Start of Data records
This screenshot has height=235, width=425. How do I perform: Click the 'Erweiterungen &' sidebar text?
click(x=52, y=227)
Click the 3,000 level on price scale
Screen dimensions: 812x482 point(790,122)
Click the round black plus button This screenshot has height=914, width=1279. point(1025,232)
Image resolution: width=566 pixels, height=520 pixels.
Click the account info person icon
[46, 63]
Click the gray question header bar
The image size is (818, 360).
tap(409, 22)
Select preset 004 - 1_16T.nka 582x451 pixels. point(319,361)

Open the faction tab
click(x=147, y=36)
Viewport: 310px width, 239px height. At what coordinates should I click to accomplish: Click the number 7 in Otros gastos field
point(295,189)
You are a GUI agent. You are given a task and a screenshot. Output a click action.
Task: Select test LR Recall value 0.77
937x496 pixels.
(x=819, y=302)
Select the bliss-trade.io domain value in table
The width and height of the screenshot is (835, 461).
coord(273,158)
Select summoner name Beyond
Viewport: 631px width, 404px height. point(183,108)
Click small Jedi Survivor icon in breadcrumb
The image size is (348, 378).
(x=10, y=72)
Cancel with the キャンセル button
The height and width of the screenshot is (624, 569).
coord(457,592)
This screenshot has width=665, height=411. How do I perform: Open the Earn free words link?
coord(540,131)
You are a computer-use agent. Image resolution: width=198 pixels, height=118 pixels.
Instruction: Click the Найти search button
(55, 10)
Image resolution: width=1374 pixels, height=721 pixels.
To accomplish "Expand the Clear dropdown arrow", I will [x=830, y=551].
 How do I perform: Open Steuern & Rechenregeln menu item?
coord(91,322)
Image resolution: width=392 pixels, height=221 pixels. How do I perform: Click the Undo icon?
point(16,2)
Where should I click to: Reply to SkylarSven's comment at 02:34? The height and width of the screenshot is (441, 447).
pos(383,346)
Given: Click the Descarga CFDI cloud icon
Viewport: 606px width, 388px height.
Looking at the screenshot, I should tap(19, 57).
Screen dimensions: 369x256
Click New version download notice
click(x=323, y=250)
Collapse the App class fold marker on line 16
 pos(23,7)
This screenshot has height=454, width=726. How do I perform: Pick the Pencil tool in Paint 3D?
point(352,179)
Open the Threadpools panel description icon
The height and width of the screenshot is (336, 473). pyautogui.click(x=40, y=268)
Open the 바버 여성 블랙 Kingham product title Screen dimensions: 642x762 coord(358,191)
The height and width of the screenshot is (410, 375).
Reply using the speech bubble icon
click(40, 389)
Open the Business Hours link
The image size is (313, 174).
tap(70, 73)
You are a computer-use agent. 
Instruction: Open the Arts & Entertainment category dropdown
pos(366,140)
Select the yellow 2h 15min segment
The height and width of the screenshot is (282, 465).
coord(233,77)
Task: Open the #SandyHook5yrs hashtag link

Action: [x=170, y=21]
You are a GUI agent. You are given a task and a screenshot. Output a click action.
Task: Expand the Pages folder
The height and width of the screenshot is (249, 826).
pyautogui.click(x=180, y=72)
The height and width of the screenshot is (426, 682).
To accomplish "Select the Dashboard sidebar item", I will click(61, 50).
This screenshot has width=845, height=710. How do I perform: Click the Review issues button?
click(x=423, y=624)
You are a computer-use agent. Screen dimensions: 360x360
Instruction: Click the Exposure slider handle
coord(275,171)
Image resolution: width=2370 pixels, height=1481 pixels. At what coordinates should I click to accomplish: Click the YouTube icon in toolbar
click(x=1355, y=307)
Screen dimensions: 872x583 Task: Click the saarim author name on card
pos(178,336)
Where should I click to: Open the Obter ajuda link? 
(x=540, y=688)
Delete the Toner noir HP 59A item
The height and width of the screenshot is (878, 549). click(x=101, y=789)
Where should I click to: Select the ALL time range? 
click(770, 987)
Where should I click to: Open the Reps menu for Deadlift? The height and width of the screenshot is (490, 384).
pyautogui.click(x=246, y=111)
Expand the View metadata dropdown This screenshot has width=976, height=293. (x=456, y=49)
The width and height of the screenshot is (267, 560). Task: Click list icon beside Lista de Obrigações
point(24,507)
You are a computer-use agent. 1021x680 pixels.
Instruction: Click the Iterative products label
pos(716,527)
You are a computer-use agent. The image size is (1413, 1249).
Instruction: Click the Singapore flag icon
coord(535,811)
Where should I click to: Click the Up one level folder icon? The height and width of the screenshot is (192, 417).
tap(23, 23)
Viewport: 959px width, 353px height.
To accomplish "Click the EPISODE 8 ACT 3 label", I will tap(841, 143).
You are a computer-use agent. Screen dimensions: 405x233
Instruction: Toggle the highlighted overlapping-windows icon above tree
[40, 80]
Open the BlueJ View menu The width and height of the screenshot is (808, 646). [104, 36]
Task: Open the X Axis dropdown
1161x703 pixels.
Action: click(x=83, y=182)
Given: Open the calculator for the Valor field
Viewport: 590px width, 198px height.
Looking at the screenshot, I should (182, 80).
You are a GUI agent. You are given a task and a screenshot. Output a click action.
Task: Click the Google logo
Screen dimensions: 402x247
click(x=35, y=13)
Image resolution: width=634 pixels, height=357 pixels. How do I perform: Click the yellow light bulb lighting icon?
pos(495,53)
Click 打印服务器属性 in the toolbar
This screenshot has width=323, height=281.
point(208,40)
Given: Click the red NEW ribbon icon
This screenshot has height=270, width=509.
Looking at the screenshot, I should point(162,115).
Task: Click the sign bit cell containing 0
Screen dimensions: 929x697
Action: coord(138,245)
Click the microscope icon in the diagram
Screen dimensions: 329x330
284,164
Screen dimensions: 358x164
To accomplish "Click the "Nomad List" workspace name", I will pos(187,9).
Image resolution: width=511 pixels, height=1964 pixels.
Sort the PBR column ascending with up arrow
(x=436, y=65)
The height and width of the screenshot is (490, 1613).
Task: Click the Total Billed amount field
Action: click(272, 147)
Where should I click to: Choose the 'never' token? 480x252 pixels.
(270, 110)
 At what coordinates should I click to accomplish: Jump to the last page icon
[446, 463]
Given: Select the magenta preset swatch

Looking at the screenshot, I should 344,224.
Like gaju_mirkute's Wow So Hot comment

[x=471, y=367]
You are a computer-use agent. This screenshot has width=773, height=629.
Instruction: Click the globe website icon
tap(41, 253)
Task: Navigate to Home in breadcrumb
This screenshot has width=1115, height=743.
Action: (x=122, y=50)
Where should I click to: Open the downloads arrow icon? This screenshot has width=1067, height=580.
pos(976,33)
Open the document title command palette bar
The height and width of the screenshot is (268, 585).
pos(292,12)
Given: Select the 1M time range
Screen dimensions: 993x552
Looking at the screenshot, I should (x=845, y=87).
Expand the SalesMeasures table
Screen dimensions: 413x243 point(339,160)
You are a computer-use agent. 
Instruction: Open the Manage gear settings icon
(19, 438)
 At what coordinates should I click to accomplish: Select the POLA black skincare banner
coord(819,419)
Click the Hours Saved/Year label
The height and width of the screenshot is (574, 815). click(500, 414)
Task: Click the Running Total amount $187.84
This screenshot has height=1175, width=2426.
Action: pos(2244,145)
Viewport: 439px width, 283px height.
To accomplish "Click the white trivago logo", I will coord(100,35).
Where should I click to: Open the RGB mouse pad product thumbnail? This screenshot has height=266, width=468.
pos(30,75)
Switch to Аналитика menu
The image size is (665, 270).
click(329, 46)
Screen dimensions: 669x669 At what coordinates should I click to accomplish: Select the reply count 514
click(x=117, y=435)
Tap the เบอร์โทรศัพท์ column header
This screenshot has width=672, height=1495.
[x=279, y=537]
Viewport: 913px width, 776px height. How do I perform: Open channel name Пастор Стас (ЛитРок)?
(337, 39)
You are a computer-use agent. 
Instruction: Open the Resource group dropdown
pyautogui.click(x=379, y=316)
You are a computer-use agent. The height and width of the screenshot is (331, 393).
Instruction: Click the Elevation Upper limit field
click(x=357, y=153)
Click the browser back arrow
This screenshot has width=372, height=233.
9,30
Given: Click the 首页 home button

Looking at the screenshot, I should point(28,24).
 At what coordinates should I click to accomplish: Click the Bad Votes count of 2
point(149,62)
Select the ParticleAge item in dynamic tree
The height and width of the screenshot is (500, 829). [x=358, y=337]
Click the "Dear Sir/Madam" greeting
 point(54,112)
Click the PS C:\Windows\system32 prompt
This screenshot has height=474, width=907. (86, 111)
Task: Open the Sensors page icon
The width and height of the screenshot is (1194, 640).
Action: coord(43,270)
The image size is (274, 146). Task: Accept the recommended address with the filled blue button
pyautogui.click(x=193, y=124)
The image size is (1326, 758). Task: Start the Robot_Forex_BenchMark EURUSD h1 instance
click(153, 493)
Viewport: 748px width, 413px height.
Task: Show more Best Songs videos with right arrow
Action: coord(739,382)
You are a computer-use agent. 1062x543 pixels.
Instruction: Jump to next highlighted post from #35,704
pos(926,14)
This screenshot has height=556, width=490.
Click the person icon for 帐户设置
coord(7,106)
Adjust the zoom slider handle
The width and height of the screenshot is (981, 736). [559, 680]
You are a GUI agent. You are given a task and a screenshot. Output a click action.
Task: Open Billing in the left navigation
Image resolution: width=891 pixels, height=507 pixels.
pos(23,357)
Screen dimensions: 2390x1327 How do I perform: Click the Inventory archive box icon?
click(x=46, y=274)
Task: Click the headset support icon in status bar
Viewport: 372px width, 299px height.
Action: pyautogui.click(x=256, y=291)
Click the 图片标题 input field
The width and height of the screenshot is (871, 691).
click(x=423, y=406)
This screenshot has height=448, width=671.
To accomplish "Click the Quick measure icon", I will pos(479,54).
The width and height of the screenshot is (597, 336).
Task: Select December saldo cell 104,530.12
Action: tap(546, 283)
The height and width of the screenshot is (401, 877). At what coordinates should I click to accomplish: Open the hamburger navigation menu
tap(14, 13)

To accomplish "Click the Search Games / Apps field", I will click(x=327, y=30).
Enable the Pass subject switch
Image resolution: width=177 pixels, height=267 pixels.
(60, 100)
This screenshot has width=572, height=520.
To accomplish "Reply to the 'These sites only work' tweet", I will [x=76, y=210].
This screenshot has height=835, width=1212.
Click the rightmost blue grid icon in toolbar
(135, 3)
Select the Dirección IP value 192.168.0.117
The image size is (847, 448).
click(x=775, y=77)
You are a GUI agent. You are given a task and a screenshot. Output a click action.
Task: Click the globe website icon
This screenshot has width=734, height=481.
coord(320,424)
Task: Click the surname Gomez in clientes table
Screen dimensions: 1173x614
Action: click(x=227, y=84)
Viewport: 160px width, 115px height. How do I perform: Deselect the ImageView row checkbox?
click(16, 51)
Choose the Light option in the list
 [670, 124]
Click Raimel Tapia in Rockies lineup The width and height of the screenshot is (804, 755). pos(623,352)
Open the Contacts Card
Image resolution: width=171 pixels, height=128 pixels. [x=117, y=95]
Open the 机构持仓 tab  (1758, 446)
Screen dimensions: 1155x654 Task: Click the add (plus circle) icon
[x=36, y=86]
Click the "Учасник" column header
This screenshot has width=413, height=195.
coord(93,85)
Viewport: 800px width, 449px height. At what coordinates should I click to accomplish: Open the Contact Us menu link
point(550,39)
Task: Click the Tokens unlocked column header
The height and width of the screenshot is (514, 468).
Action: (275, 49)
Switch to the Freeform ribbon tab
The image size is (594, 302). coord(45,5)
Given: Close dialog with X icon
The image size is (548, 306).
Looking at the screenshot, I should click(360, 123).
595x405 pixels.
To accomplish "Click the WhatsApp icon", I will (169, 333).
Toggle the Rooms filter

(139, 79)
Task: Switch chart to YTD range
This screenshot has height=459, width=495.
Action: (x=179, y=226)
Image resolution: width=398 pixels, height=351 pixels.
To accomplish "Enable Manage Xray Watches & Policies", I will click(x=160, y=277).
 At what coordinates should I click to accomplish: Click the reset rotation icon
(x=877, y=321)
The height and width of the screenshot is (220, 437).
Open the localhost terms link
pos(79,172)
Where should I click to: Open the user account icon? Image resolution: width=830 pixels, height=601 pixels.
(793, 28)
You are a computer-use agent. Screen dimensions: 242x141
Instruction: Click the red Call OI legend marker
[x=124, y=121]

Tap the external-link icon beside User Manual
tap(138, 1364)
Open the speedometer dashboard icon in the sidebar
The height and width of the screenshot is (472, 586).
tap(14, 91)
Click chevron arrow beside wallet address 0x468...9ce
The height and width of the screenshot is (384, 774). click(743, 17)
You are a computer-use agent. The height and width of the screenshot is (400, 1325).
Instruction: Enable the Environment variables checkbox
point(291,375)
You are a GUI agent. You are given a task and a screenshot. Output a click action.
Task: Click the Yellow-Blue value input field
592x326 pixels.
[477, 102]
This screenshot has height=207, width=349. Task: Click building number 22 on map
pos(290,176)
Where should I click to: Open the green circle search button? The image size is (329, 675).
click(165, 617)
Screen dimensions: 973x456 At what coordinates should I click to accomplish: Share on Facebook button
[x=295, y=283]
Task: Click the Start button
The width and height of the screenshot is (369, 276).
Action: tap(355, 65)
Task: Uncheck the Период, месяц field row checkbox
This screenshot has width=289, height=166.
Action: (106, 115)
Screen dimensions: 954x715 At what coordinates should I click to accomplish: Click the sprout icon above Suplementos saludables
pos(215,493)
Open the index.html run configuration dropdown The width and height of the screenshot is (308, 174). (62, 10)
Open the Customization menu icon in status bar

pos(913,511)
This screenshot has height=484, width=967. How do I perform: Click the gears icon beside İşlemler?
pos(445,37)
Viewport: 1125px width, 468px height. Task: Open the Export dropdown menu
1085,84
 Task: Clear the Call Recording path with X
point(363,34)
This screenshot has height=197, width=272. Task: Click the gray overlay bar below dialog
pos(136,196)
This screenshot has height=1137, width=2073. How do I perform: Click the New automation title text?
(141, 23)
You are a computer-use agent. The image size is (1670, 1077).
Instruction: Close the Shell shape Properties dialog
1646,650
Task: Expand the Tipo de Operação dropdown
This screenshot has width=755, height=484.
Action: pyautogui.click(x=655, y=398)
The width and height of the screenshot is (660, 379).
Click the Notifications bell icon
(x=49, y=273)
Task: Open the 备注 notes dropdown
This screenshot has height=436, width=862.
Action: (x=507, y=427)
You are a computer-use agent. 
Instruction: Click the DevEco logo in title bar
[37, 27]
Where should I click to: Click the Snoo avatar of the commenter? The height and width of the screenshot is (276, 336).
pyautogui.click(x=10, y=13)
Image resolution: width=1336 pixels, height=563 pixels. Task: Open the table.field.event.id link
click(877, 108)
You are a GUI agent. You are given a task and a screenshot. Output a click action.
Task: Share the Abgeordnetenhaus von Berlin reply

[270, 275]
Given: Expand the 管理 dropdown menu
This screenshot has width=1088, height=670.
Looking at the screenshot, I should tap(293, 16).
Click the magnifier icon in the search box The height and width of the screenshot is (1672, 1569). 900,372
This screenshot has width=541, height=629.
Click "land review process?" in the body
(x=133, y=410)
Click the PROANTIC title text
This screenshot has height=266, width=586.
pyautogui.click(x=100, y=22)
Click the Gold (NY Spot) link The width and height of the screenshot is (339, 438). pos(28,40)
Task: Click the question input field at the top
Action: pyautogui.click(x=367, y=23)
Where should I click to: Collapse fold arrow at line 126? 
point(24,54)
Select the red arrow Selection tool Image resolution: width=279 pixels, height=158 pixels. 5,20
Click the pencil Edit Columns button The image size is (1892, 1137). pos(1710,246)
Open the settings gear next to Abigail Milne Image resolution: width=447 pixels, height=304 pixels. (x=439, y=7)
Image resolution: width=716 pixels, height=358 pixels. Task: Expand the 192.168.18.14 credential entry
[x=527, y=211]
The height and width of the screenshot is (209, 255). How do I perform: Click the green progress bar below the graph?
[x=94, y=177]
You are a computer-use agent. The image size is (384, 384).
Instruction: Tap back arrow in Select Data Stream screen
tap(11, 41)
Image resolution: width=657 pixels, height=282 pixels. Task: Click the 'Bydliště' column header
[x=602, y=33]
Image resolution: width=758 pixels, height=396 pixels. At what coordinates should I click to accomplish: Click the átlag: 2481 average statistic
End of Data records
Required action
The reply should consist solely of the lines above from the one that has "Given: Open the" through the one that has "Given: Click the red NEW ribbon icon", reproduced exactly.

Written solution
Given: Open the calculator for the Valor field
Viewport: 590px width, 198px height.
Looking at the screenshot, I should (182, 80).
You are a GUI agent. You are given a task and a screenshot. Output a click action.
Task: Click the Google logo
Screen dimensions: 402x247
click(x=35, y=13)
Image resolution: width=634 pixels, height=357 pixels. How do I perform: Click the yellow light bulb lighting icon?
pos(495,53)
Click 打印服务器属性 in the toolbar
This screenshot has width=323, height=281.
point(208,40)
Given: Click the red NEW ribbon icon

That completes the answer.